4 Discussion and future perspective

The experimental results of both signal and image processing clearly demonstrate that our proposed system is able to extend matrix computation to (1) real numbers, (2) full complex numbers, (3) higher processing dimensions, and (4) convolution. Thus, the processor can serve as a universal matrix arithmetic processor for complex tasks in various application scenarios.
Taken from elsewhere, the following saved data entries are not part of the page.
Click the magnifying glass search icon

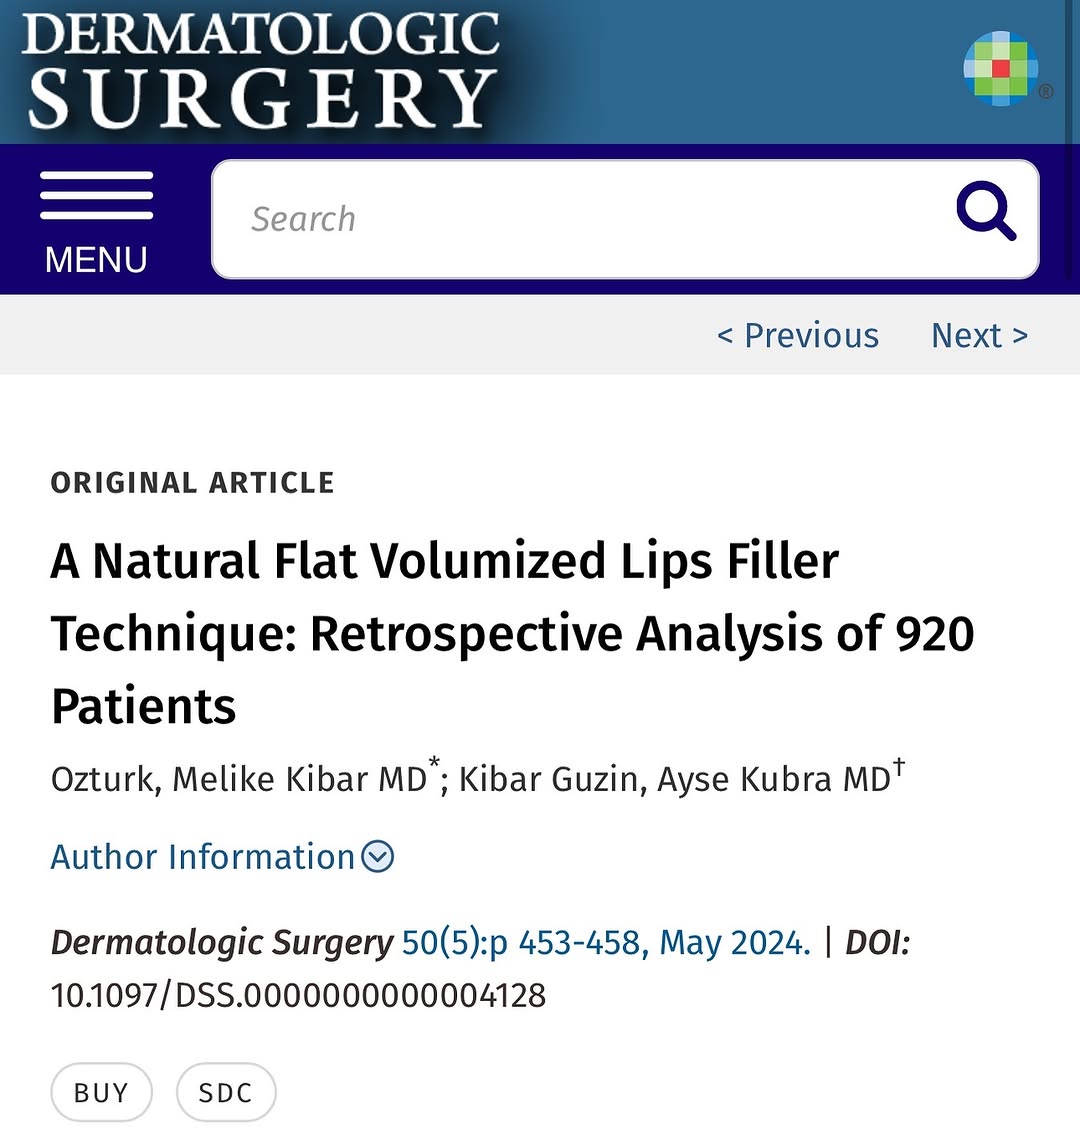click(985, 211)
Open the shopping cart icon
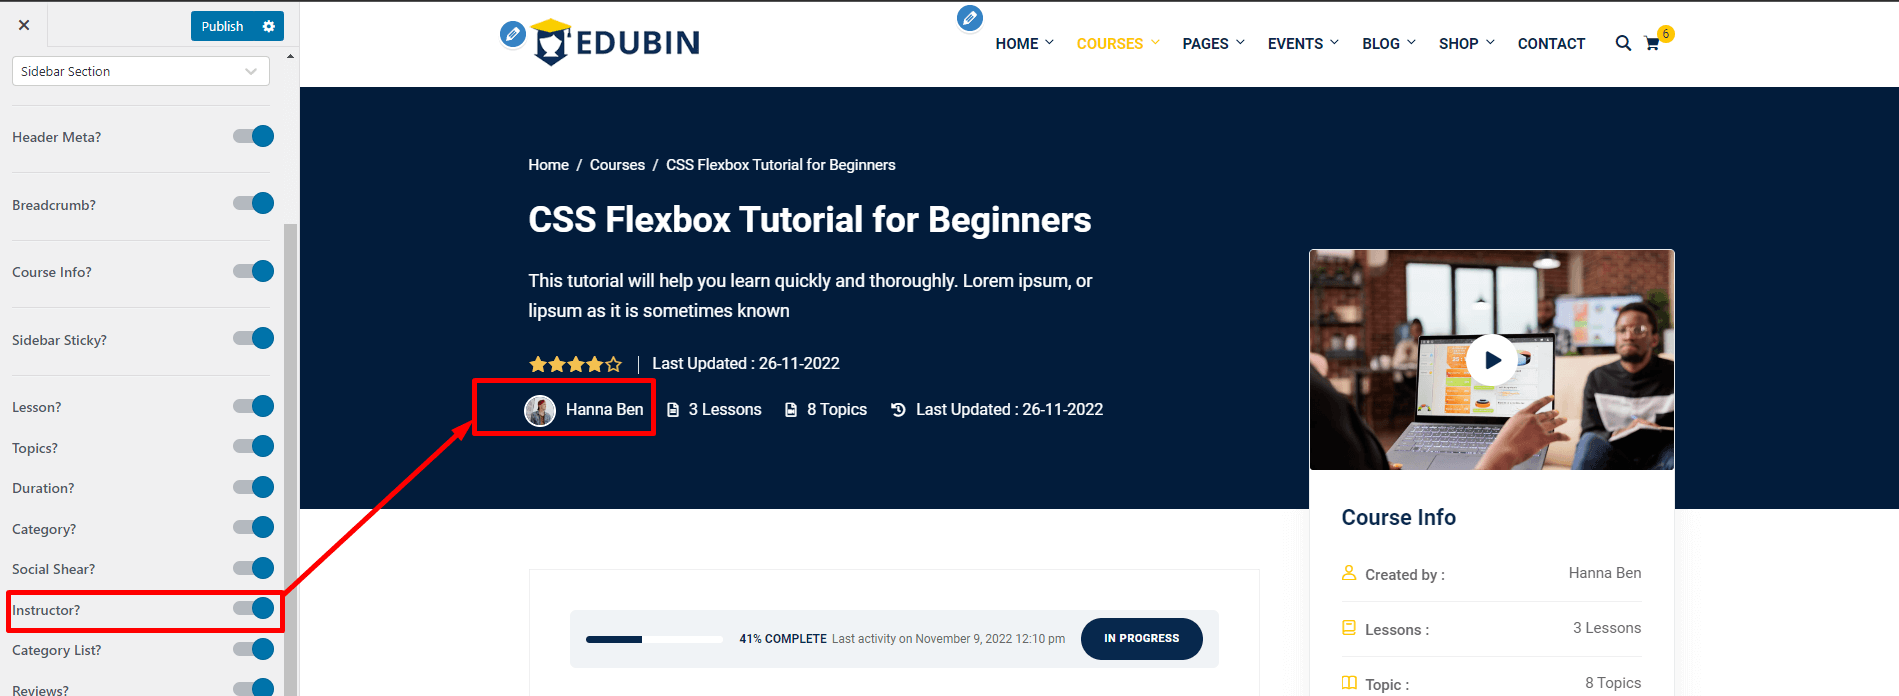The height and width of the screenshot is (696, 1899). click(x=1652, y=44)
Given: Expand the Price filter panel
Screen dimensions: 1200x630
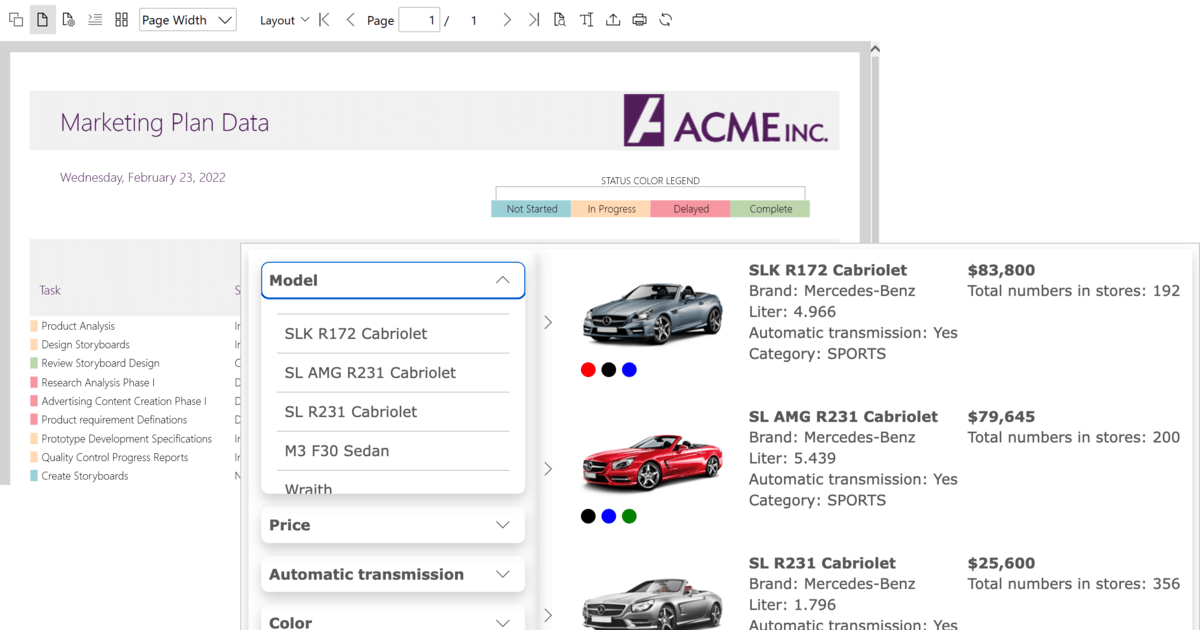Looking at the screenshot, I should click(x=392, y=525).
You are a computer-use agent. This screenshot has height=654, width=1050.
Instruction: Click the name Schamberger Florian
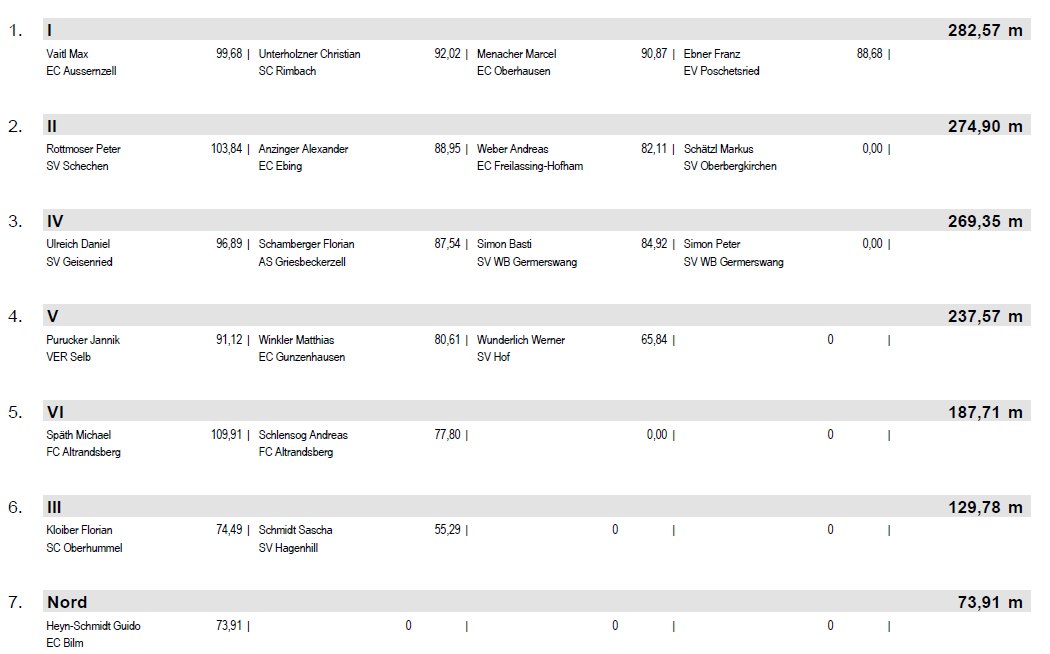[306, 244]
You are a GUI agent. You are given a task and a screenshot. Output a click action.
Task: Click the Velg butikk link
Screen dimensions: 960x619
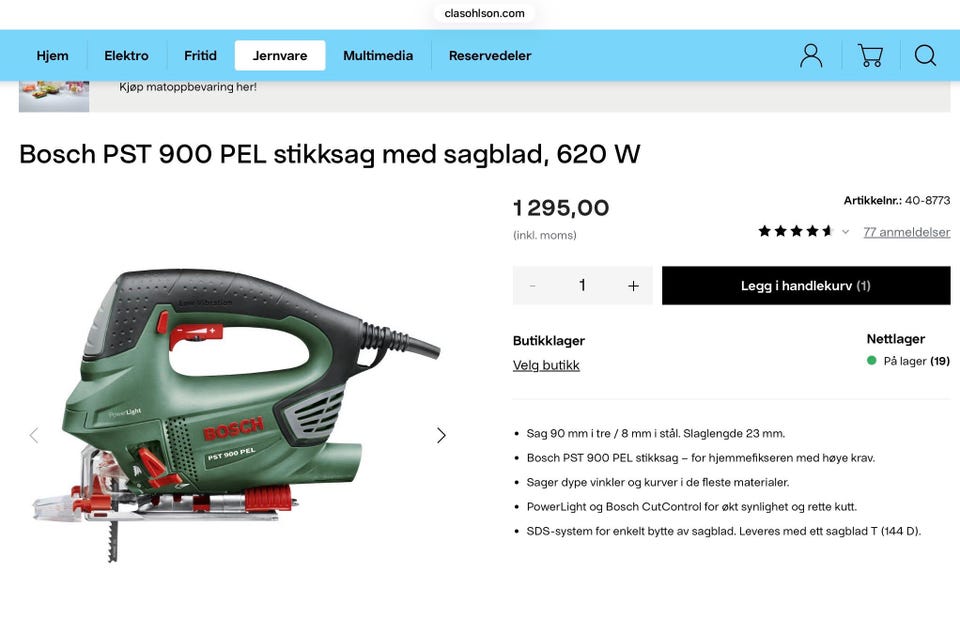(546, 366)
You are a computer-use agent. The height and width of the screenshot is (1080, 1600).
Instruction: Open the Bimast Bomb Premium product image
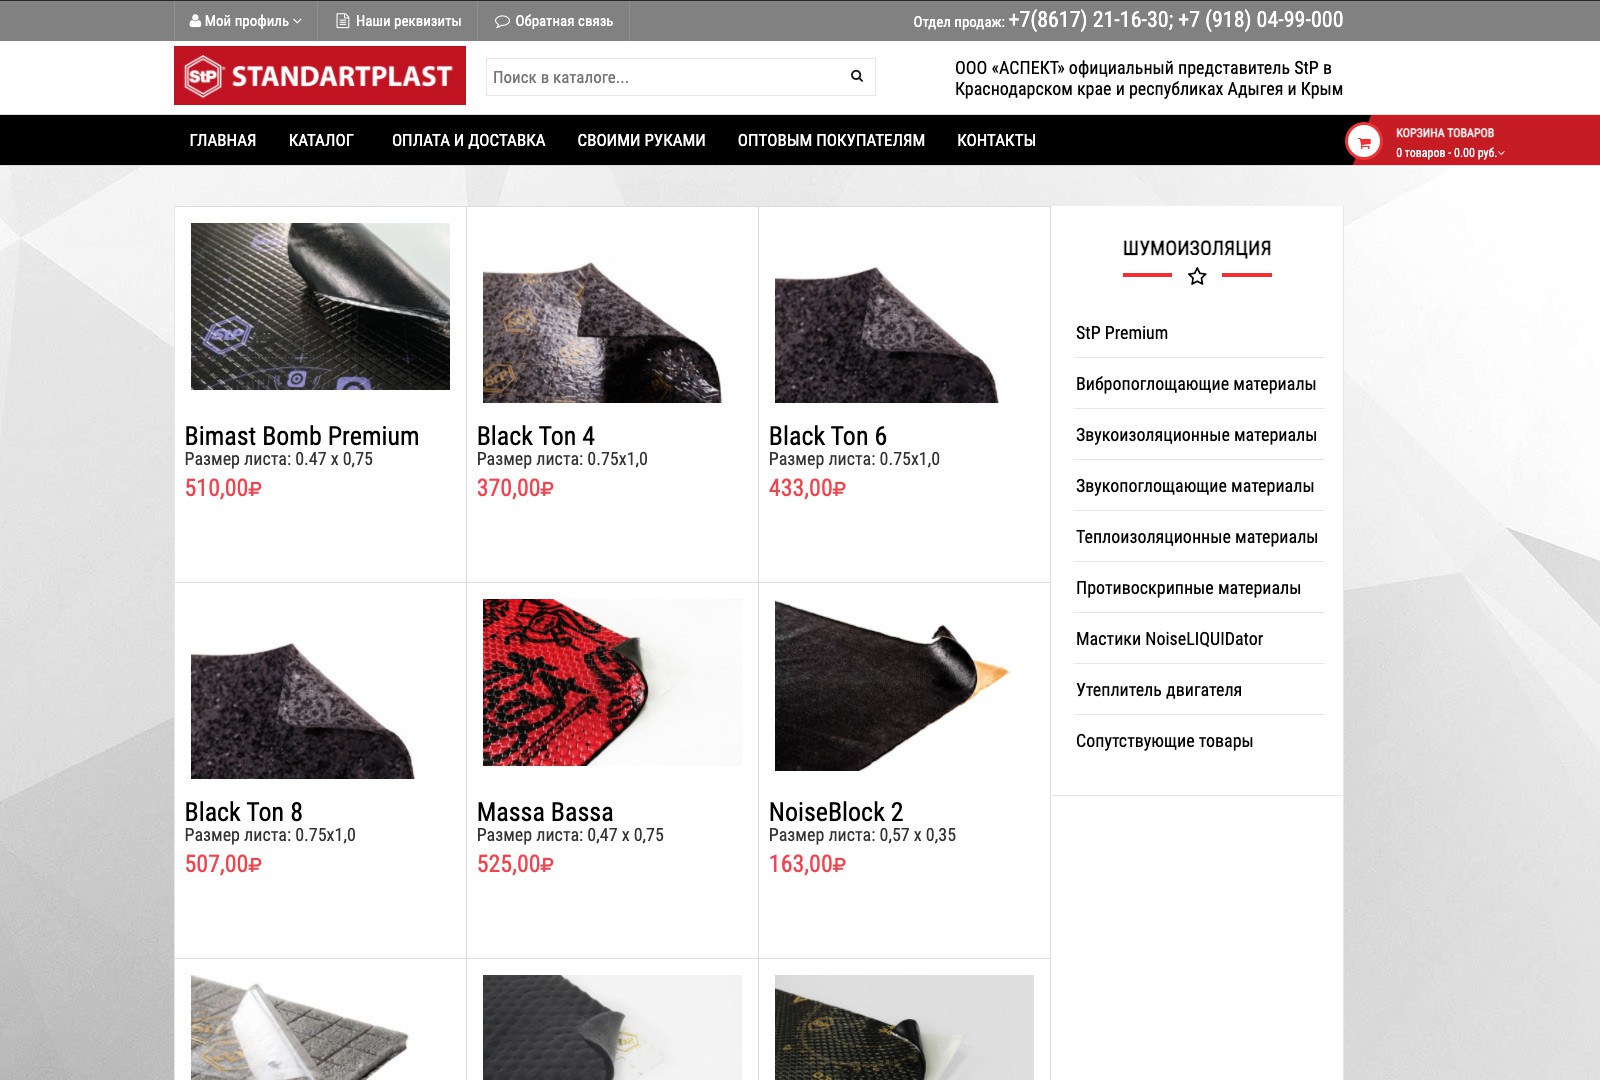[x=320, y=306]
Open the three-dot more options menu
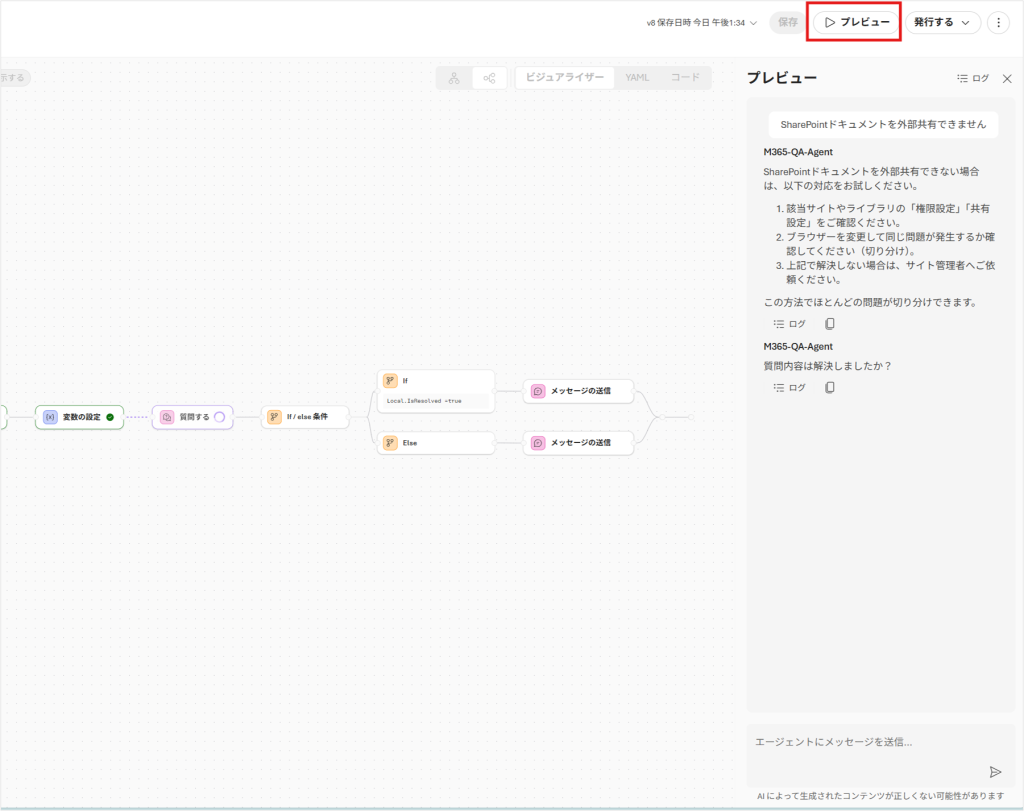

However, the processor can be further improved in several ways. For example, the computational efficiency can be multiplied by making full use of parallel computation or by increasing the number of input wavelengths. Note that the transmission spectrum of MRR is repeated with a period of about 6 nm, which represents the free spectral range (FSR) of MRR. Therefore, multiple sets of input vectors with an interval equal to FSR can be operated simultaneously, as shown in Fig. 8. Suppose that there are m sets of different input vectors and the wavelengths of the input matrices are set as \(\left({\lambda }_{1}, {\lambda }_{2}, {\lambda }_{3}, {\lambda }_{4}\right)+p\mathrm{FSR}\), where \(p=0, 1,\dots , m-1\). To obtain the output data, the output powers of each row are divided by the wavelength-division multiplexer and separately detected by m sets of corresponding balanced PDs. In this process, the state of the transmission matrix is fixed (i.e., the state of MRR array is fixed), while the m sets of input and output vectors are independently paralleled. This means that m sets of MVMs can be executed simultaneously, demonstrating the possibility of parallel optical computation. Secondly, full integration is crucial to improve the competitiveness of optical computing compared to electrical matrix processing. As shown in Fig. 8, an optical comb is integrated into the chip, providing a series of comb lines that are modulated by IMs of the input module. With this, the experimental setup is greatly simplified. The thermally tuned MRRs can be replaced by electrically tuned ones, which might improve the response rate by several orders of magnitude. As for electrical control, the electrical controller/receiver, together with microcontroller, random access memory (RAM), and external ports are applied to improve system response rate.

Fig. 6
figure 6

Input and output signal sequence of three signal transformation. The input sequence of a WHT, b and c, DCT, and d DFT. e Experimental results (blue bars) and ideal (red bars) output of WHT. f and g Experimental results (blue bars) and ideal (red bars) output of DCT. h Experimental results (blue bars) and ideal (red bars) output of DFT

5 Conclusion

In conclusion, we have demonstrated a small MRR array that performs large complex MVM. Through matrix decomposition and partition, we have also optimized the photonic complex-MVM core so that it can perform larger complex MVM and extended its matrix computation to (1) real number, (2) complex number, and (3) higher processing dimensions. We have fabricated the integrated photonic complex-MVM core on an SOI platform, which is compact and compatible with CMOS technology. With a small MRR array, the 4 × 4 matrix computation system can be scaled up to 8 × 8, 16 × 16, or even larger operation dimensions in complex field with traditional incoherent computing. The processor was then applied for WHT, DCT and DFT signal transformations. Image processing with 7 types of convolutional kernels is also experimentally demonstrated. Our proposed system shows adequate performance in various applications. The processing capacity of this matrix–vector multiplier can be further enhanced by enabling parallel WDM computation and full integration with on-chip laser sources and electrical microcontrollers in the future.